Куда более личное впечатление я получил, когда недели за две до смерти отца сжигались его рукописи. Это делалось под его личным присмотром. Так случилось, что тем вечером я зашел в его комнату немного раньше обычного и, никем не замеченный, наблюдал, как сиделка кормила пламя в камине. Мой отец, подпертый подушками, сидел в глубоком кресле. Это был последний раз, когда я видел его не в постели. Он выглядел не столько безнадежно больным, сколько смертельно усталым – побежденным человеком. В этом разрушительном действе меня больше всего поразила атмосфера поражения. Впрочем, капитулировал он не перед смертью. Человеку столь сильной веры она не могла быть врагом.

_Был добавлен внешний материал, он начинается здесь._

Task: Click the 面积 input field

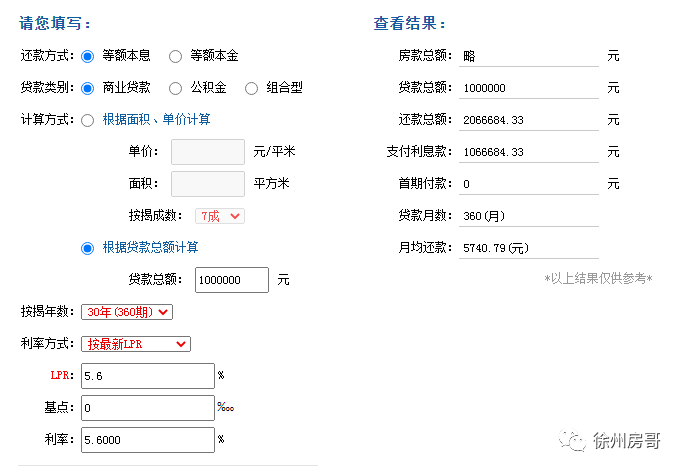Action: click(208, 184)
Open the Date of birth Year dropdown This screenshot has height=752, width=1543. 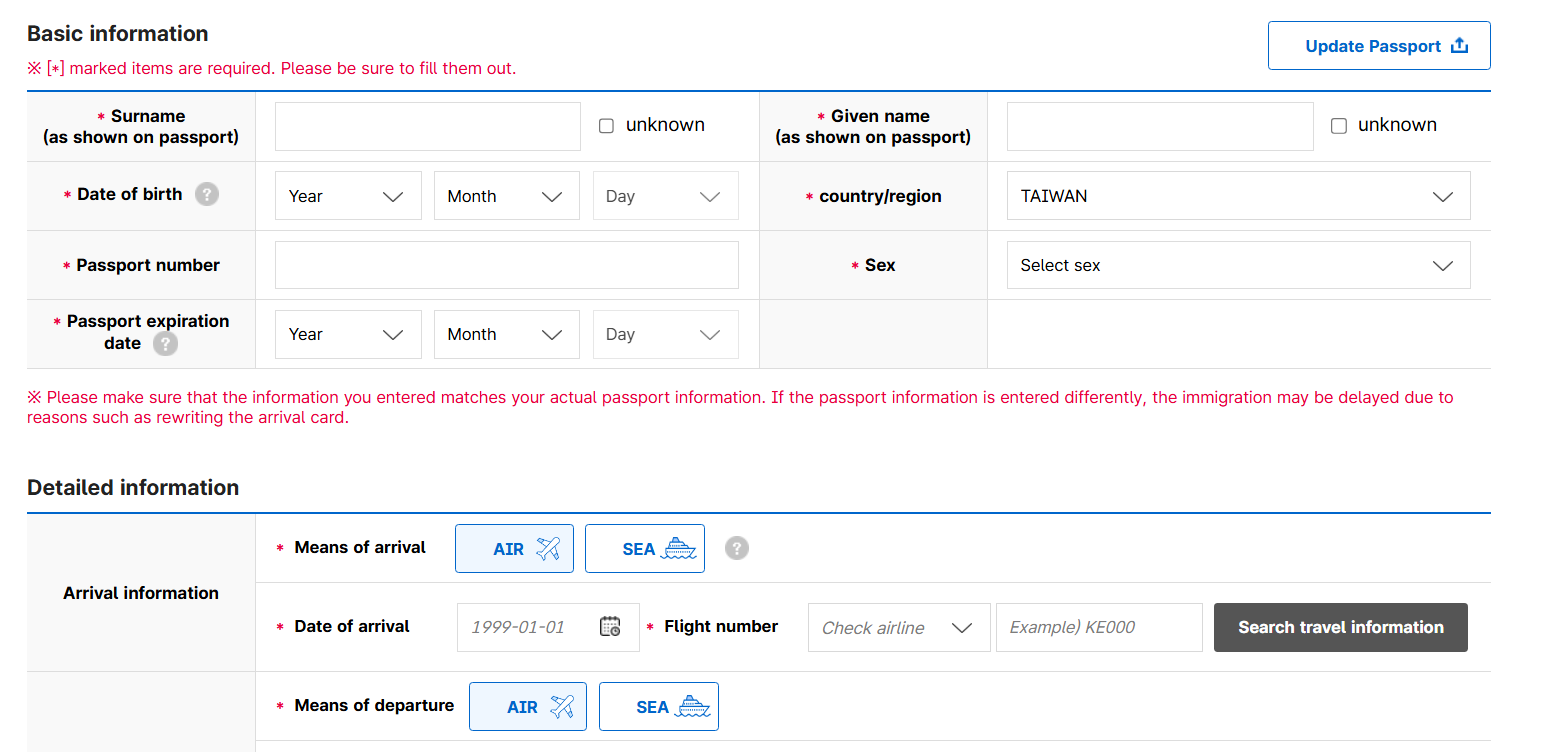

Много лет я был совершенно уверен в том, что ни одной его записи не уцелело. Однако, когда в июле 1914 года я коротко был в Польше, меня навестил директор библиотеки Краковского университета и рассказал, что в архивах все еще находится несколько отцовских рукописей, а главное – письма к его ближайшему другу. Они были написаны до и во время ссылки, а затем переданы в университет на хранение. Я сразу же отправился в библиотеку, но успев лишь мельком взглянуть на них, собирался вернуться на следующий день и заказать копии всей переписки. Но на следующий день началась война. Скорее всего, я так никогда и не узнаю, чем отец делился в период семейного счастья, когда у него родился сын, когда он был полон больших надежд, и позже – во времена разочарований, лишений и подавленности.